Стоило приблизиться к опекуну, как он произнес властным тоном:

– Вы опоздали!

– Всего на три минуты, – смело возразила я.

– Но вы опоздали, – не унимался герцог, – чем проявили ко мне неуважение.

– Впредь такого не повторится, – я решила, что показная покорность усмирит его гнев.

Так и вышло. Испустив тяжелый вздох, опекун указал рукой на свободное кресло рядом с собой и уже менее строго сказал:

– Надеюсь. Присаживайтесь, Алексия, и расскажите немного о себе.

Становиться жертвой деспотизма и испытывать на протяжении беседы всю тяжесть его ужасного характера я не собиралась, поэтому выбрала более безопасное место – маленькую софу, обитую золотистой парчой. Опустившись на край, расправила складки на юбке и только тогда спросила:

– Что именно?

В золотистых глазах сверкнули опасные искорки. Герцог был недоволен моим неповиновением, однако не сказал ни слова в укор.

– Для начала поведайте, сколько вам лет.

– Двадцать.

Черты его лица вмиг разгладились. Казалось, брюнет испытал облегчение от услышанного, словно предполагал, что мне гораздо меньше.

– Отлично. Значит, вы уже выходили в свет, – с уверенностью заявил он.

Мои губы тотчас расплылись в ехидной улыбке. Я догадывалась, какая реакция последует у опекуна за ответом:

– Ни разу.

Надежды оправдались: его черные брови взлетели вверх, глаза расширились и стали огромными, как блюдца, слегка приоткрылся рот. Он хватал ртом воздух и не мог вымолвить ни слова.

– Разве такое возможно? – просипел лорд Эткинсон, едва совладал с эмоциями. – Как молодая леди, достигшая семнадцати лет, вы должны были выйти в свет.

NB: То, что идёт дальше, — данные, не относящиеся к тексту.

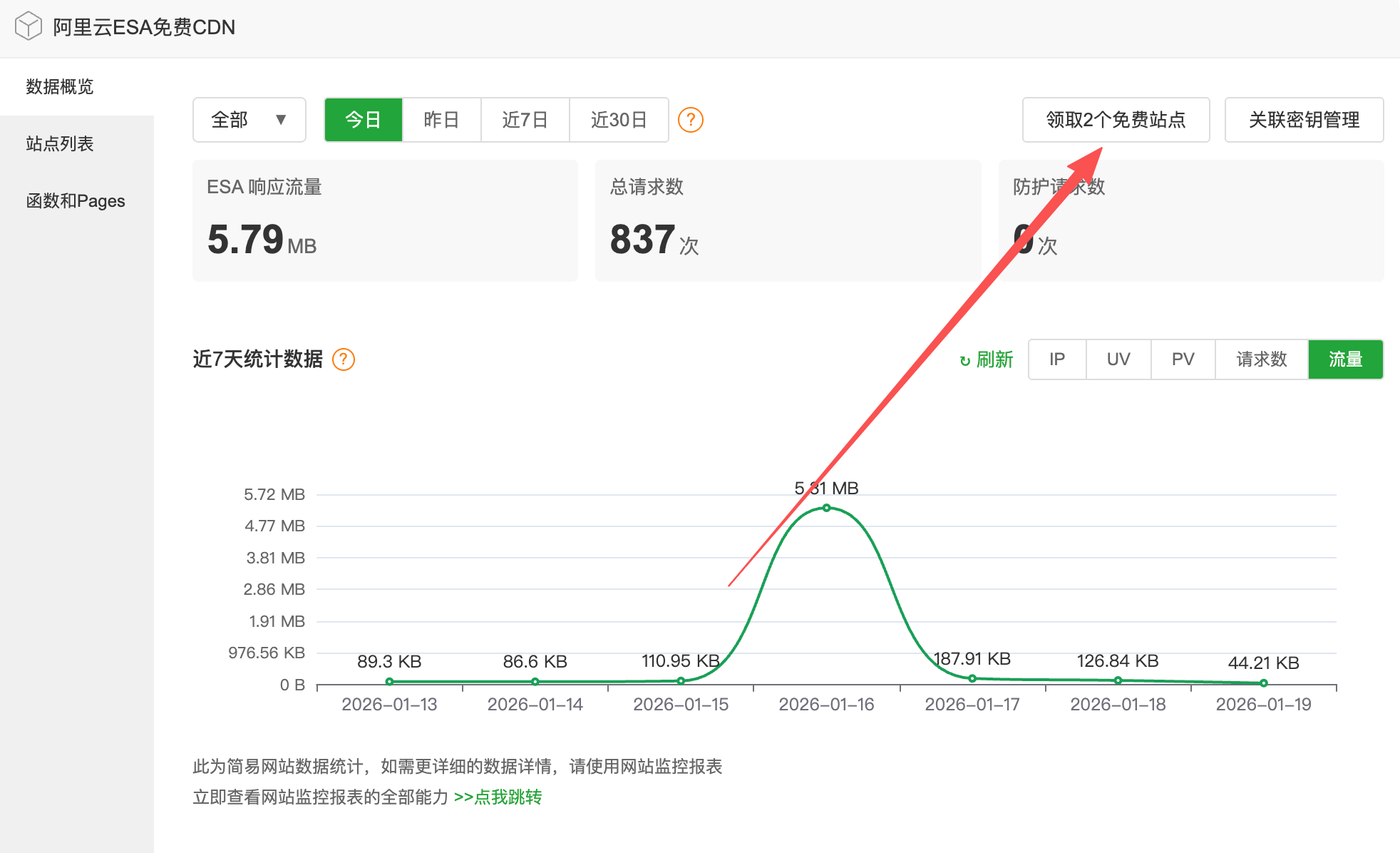
Task: Follow the 点我跳转 link
Action: pyautogui.click(x=507, y=797)
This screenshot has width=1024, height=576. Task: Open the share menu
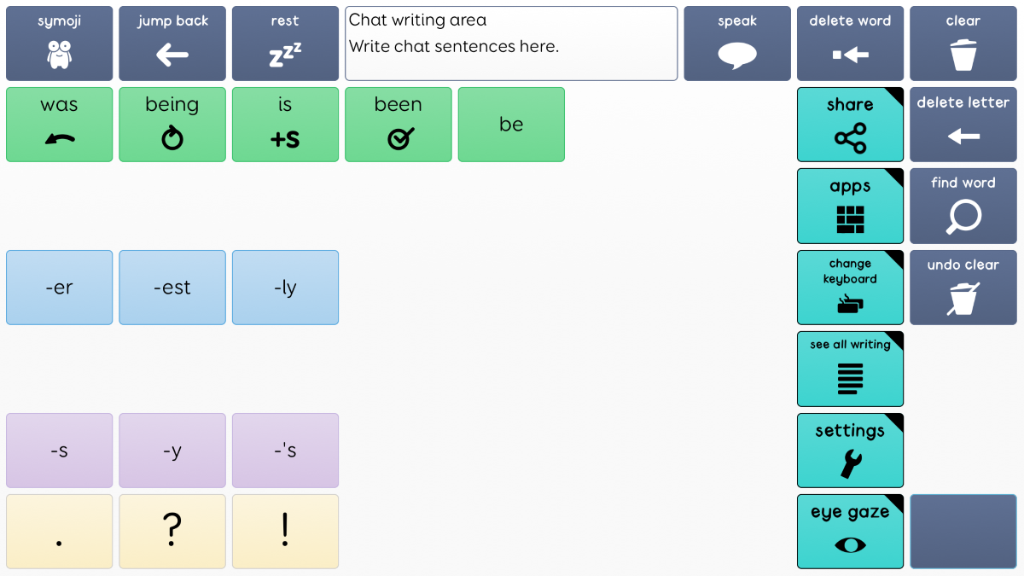point(850,125)
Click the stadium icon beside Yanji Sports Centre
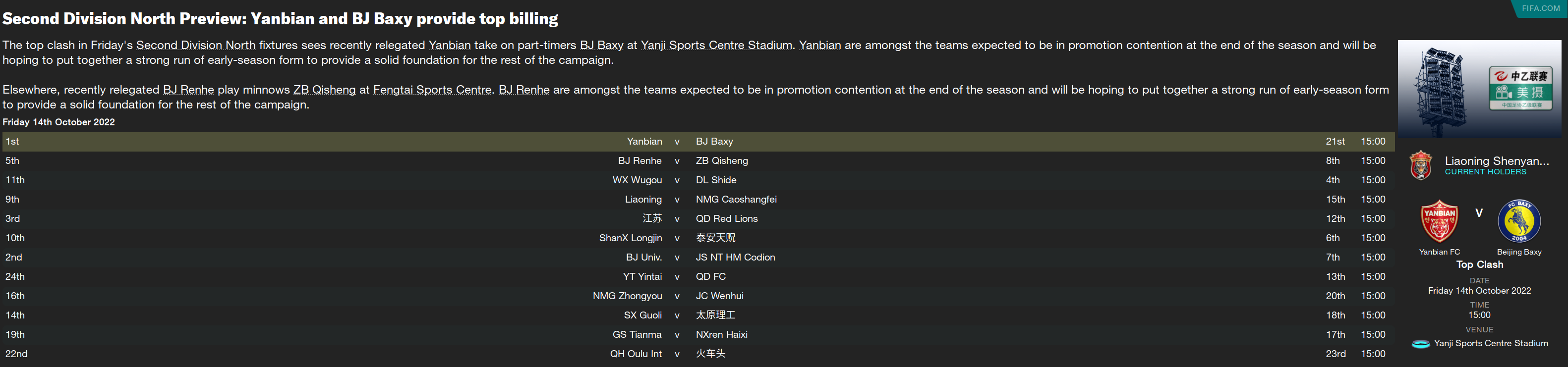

– В тот год умерла мама. Поэтому ни мне, ни вашему дяде не было до этого дела. Чему я безмерно рада, – я не удержалась, и моя улыбка стала еще шире.

Герцог живо вскочил и метнулся к окну. Казалось, мои слова нарушили его идеально выстроенный план, и теперь он не знал, что делать.

По истечении минуты молчания, заполненного лишь топотом высоких мужских сапог, лорд Эткинсон выпалил:

– В таком случае вы поедете в пансион…

– Нет! – невежливо оборвала я его на середине фразы и тоже поднялась с насиженного места.

Темные брови его светлости вновь изумленно взлетели вверх. Было очевидно, что к ослушанию он не привык. Следовало немедленно оправдаться, поэтому я сцепила пальцы в замок, глубоко выдохнула и пояснила:

– Для меня слово «пансион», что для быка красная тряпка. Я не хочу туда возвращаться.

– Мы не можем жить под одной крышей, – твердо заявил герцог.

– Почему? – моя выдержка пала смертью храбрых, и я повысила голос на целую октаву. – Здесь полно места!

– Вы правы, Алексия. Здесь полно места. Но причина не в этом, – судя по тону, его светлость собирался объяснить мне прописную истину. – Стоит кому-то пустить всего один слух, что вы живете с неженатым мужчиной, – а их, уверен, будет гораздо больше, – как перед вами закроются двери едва ли не всех домов в нашей империи. Каждая уважающая себя женщина, с которой вы попытаетесь заговорить, будет подхватывать юбки и переходить на другую сторону улицы, будто вы заразны. Наше совместное проживание нанесет существенный урон вашей репутации.

– Это будут сплетни, и не более. Мы-то с вами будем знать правду, – отозвалась я с детской наивностью.

– Но поверят слухам, а не нам. Высшее общество не простит молоденькой девушке подобного пренебрежения правилами. В вашу сторону не взглянет ни один завидный жених. Вы же хотите выйти замуж! – убежденно произнес он.

– Кто вам такое сказал? – удивленно воскликнула я, чем еще больше повергла опекуна в шок.

– Неужели хотите умереть старой девой? – с лица его светлости сошла краска.